Work instruction: Set down the lines below, exactly, starting at the one that contains "Viewport: 980px width, 456px height." and stopping at the last line, inclusive. Omit pictures.

(Data items)
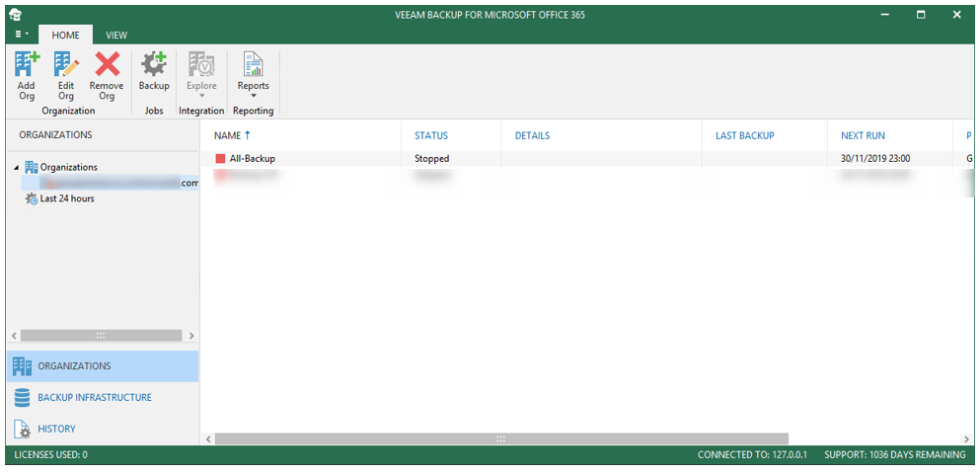Open the History navigation pane
980x475 pixels.
click(x=56, y=429)
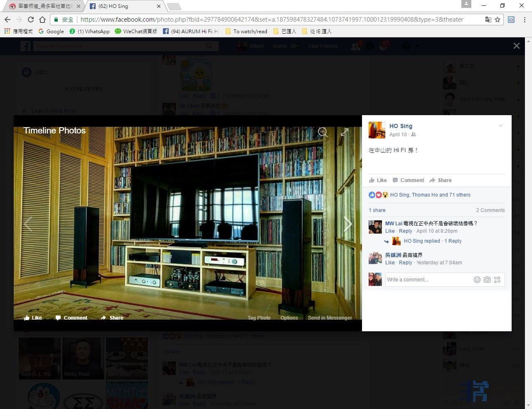Open the Options menu under the photo
The height and width of the screenshot is (409, 532).
click(289, 318)
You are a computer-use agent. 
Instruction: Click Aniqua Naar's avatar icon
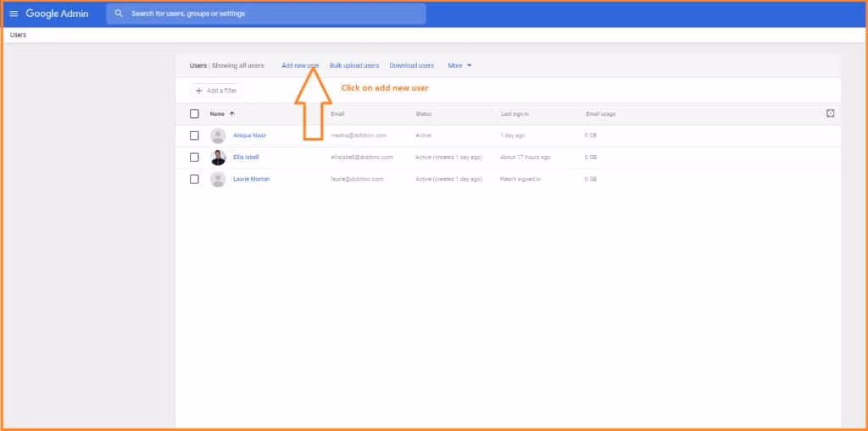[218, 135]
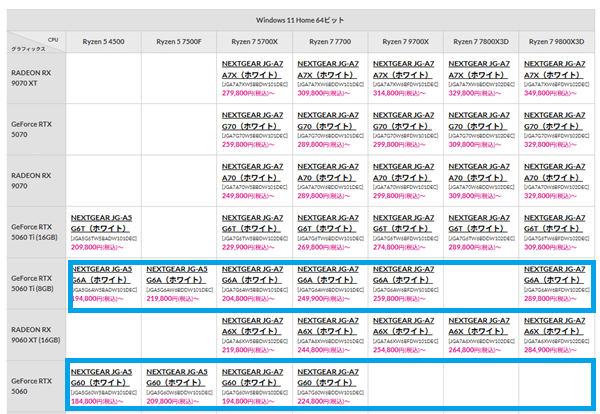Screen dimensions: 600x414
Task: Open JG-A7 A7X link under Ryzen 7 9800X3D
Action: (x=557, y=68)
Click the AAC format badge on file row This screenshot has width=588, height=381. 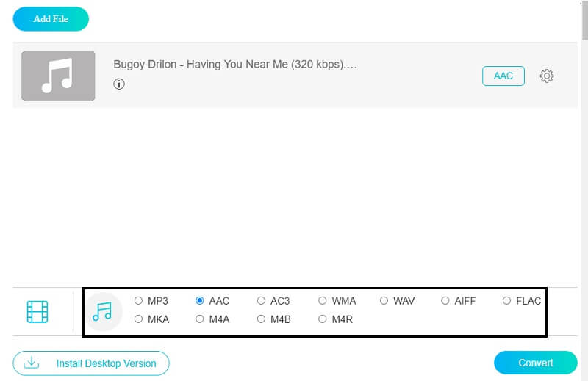tap(503, 76)
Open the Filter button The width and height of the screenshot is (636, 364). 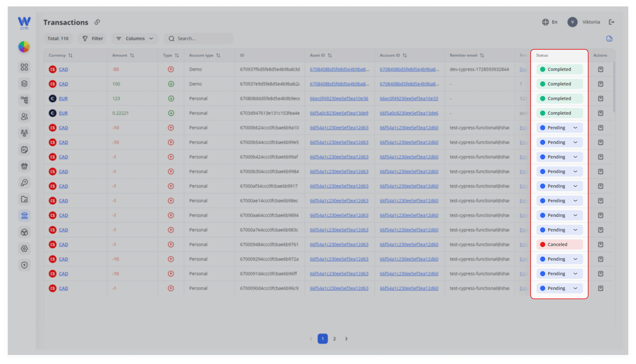92,39
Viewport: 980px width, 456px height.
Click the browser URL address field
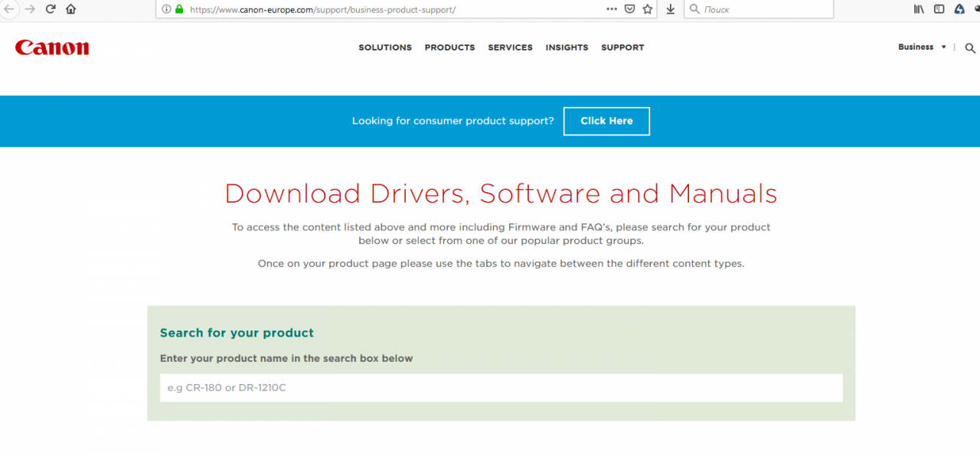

Written solution:
Viewport: 980px width, 456px height.
Click the browser URL address field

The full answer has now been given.